The historical population is given in the following chart:

==Politics==
In the 2011 federal election, the most popular party was the SVP which received 22.6% of the vote. The next four most popular parties were the CVP (19.0%), the FDP (16.8%), the SP (16.3%) and the Green Party (9.6%). In the federal election, a total of 1,109 votes were cast, and the voter turnout was 51.6%.

==Economy==
As of In 2010 2010, Hofstetten-Flüh had an unemployment rate of 2.3%. As of 2008, there were 40 people employed in the primary economic sector and about 14 businesses involved in this sector. 250 people were employed in the secondary sector and there were 36 businesses in this sector. 262 people were employed in the tertiary sector, with 66 businesses in this sector. There were 1,424 residents of the municipality who were employed in some capacity, of which females made up 41.7% of the workforce.

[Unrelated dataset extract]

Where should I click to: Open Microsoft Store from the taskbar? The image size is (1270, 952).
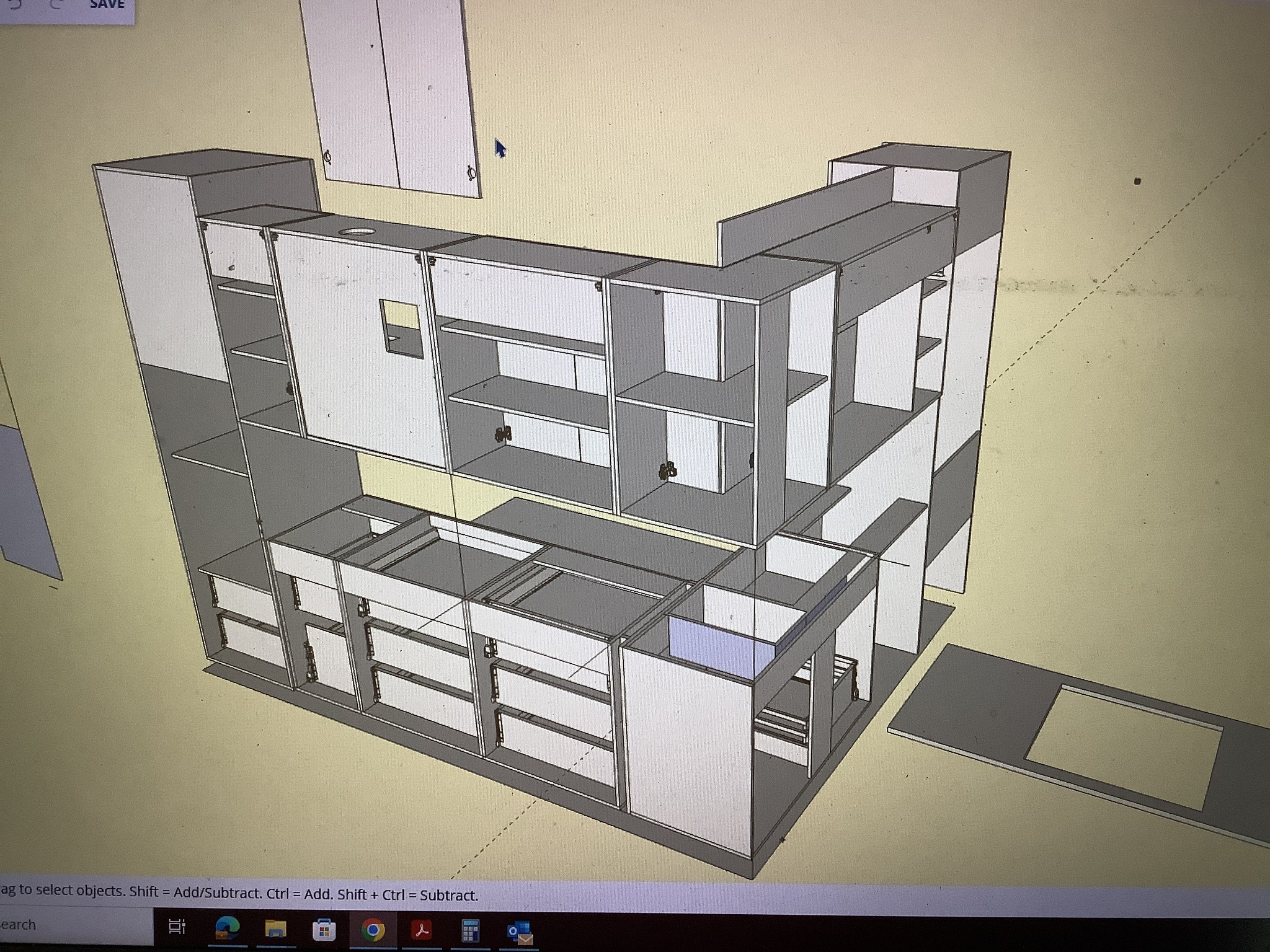pyautogui.click(x=324, y=930)
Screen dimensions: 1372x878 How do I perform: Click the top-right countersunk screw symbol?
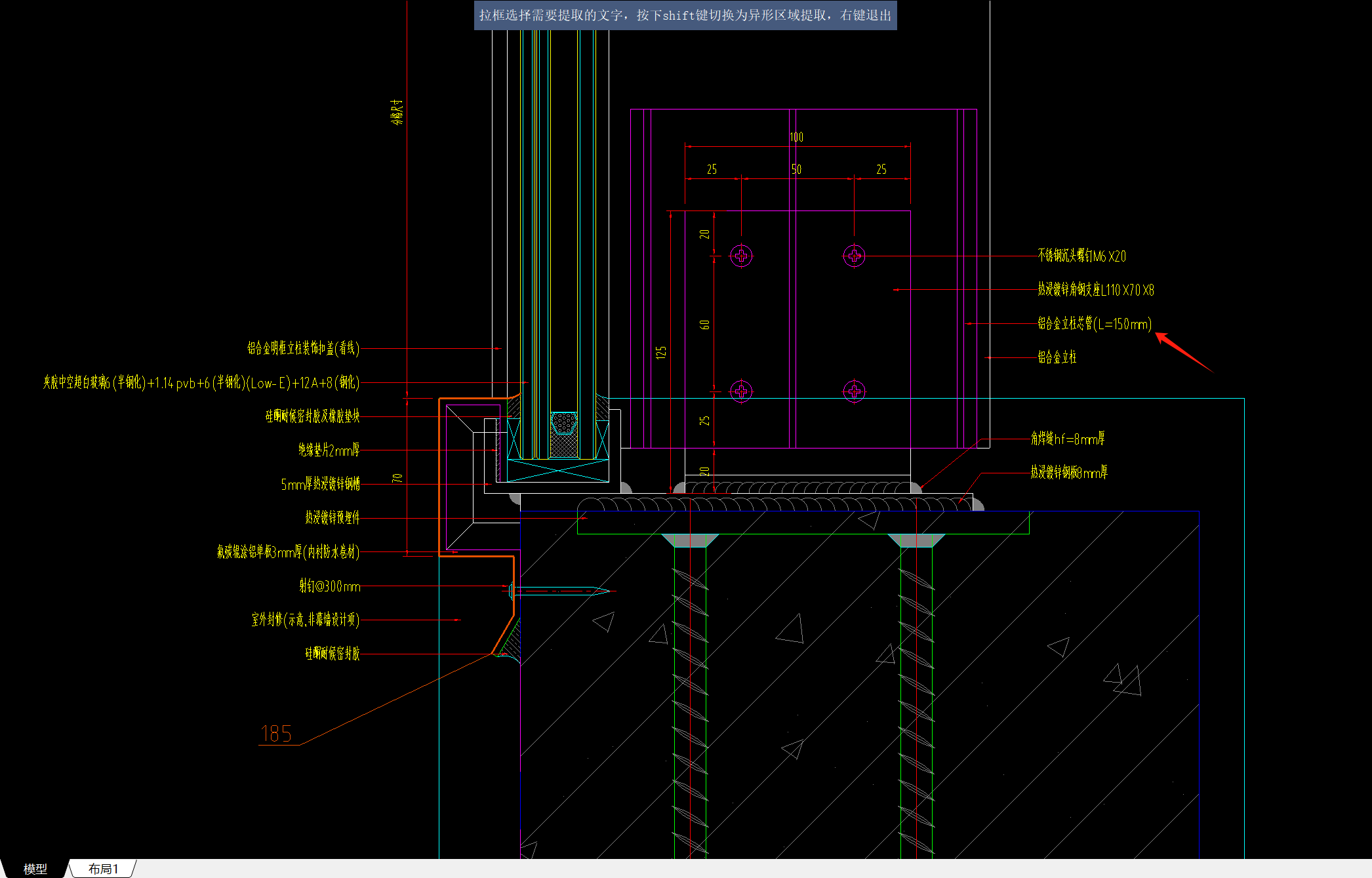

In 2008 the total number of full-time equivalent jobs was 435. The number of jobs in the primary sector was 25, of which 20 were in agriculture and 5 were in forestry or lumber production. The number of jobs in the secondary sector was 228 of which 134 or (58.8%) were in manufacturing and 94 (41.2%) were in construction. The number of jobs in the tertiary sector was 182. In the tertiary sector; 29 or 15.9% were in wholesale or retail sales or the repair of motor vehicles, 5 or 2.7% were in the movement and storage of goods, 34 or 18.7% were in a hotel or restaurant, 5 or 2.7% were in the information industry, 8 or 4.4% were the insurance or financial industry, 26 or 14.3% were technical professionals or scientists, 15 or 8.2% were in education and 30 or 16.5% were in health care.

In 2000, there were 523 workers who commuted into the municipality and 1,145 workers who commuted away. The municipality is a net exporter of workers, with about 2.2 workers leaving the municipality for every one entering. About 31.9% of the workforce coming into Hofstetten-Flüh are coming from outside Switzerland. Of the working population, 21.7% used public transportation to get to work, and 61.1% used a private car.

==Religion==
From the 2000 census, 1,139 or 41.9% were Roman Catholic, while 752 or 27.7% belonged to the Swiss Reformed Church. Of the rest of the population, there were 18 members of an Orthodox church (or about 0.66% of the population), there were 2 individuals (or about 0.07% of the population) who belonged to the Christian Catholic Church, and there were 60 individuals (or about 2.21% of the population) who belonged to another Christian church. There were 2 individuals (or about 0.07% of the population) who were Jewish, and 47 (or about 1.73% of the population) who were Islamic. There were 7 individuals who were Buddhist, 21 individuals who were Hindu and 1 individual who belonged to another church. 598 (or about 22.01% of the population) belonged to no church, are agnostic or atheist, and 70 individuals (or about 2.58% of the population) did not answer the question.

==Education==
In Hofstetten-Flüh about 1,103 or (40.6%) of the population have completed non-mandatory upper secondary education, and 501 or (18.4%) have completed additional higher education (either university or a Fachhochschule). Of the 501 who completed tertiary schooling, 60.3% were Swiss men, 24.2% were Swiss women, 9.6% were non-Swiss men and 6.0% were non-Swiss women.

During the 2010–2011 school year there were a total of 224 students in the Hofstetten-Flüh school system. The education system in the Canton of Solothurn allows young children to attend two years of non-obligatory Kindergarten. During that school year, there were 56 children in kindergarten. The canton's school system requires students to attend six years of primary school, with some of the children attending smaller, specialized classes. In the municipality there were 168 students in primary school. The secondary school program consists of three lower, obligatory years of schooling, followed by three to five years of optional, advanced schools. All the lower secondary students from Hofstetten-Flüh attend their school in a neighboring municipality.

As of 2000, there were 5 students in Hofstetten-Flüh who came from another municipality, while 270 residents attended schools outside the municipality.